## Reading passage
# # # #

I did 3 appraches to achieve my goal, first I encoded all the data into numbers to feed it to my model without any issues.  I then made two new columns, "YEAR" and "DAY" to extract the information from the "FL_DATE" column.  After this, I proceeded to drop the "Unnamed: 13" and "FL_DATE" columns as they were useless to use in my model.  Once I completed cleaning my dataframe, I then applied my 3 methods on the data. 


I choose to use a classifier as my goal was to predict a boolean state as the outcome.  Selecting a classifier was a real issue as I initially tried Random Forest Trees Classification and this took too long for my computer to run. This lead me to googling what alternative classifiers existed for large datasets (5 Mil+) and found that an XGBClassifier was a good approach for me to use.  I tested out the performance between the two models with a sample size of 1000000 and got a better runtime and accuracy from the XGBClassifier.  Hence this became my model to use for the whole data challenge.

# # # #

## Data excerpt
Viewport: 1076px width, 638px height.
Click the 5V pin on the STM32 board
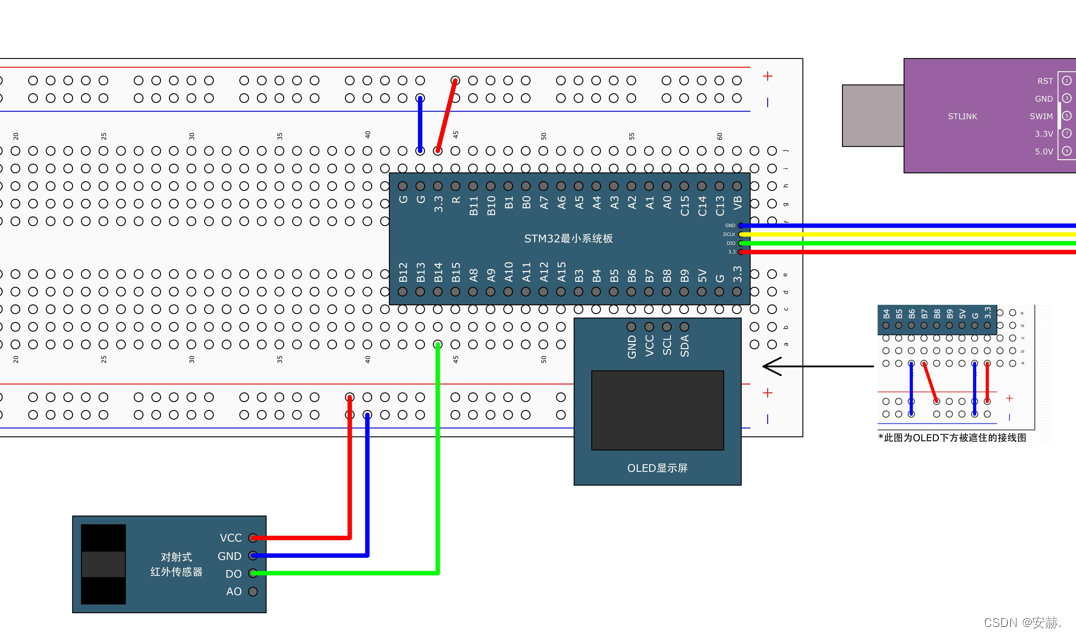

# # # #

## Task instructions
- a) According to the passage about choosing a classifier, which classifier first took too long to run on the computer?
- b) List every dataframe column named in the passage about choosing a classifier.
- c) Write a continuation of the passage about choosing a classifier, starting after its final sentence.
The material has nothing to do with the passage about choosing a classifier.

## Task answers
- a) Random Forest Trees Classification took too long to run.

- b) YEAR, DAY, FL_DATE, Unnamed: 13

- c)
The first approach was initially just to see how well the model performed without any modification, it was surprisingly scoring at a good accuracy.  I stored its feature importances into a list to later utilize.  My second appraoch was to use the correlation matrix output from the datafram for the target column "ARR_DEL15", this lead me to drop columns that gave a negative value or a NaN value.  After doing this, I reapplied my model and the accuracy was slightly worse than the first approach.  For this approach I also saved the feature importances into a new list.  Finally, my final apprached combined the first two approaches' importance features to get a dataframe that kept only the column/features that had the most significant influence in my model.  



Overall, my third and final approach scored a near same accuracy as my first approach however, I utilized a fraction of the columns/features in my final approach than in my first.  Additionally, viewing the confusion matrix I can also see that both approaches have a near same matrix with some slight variation.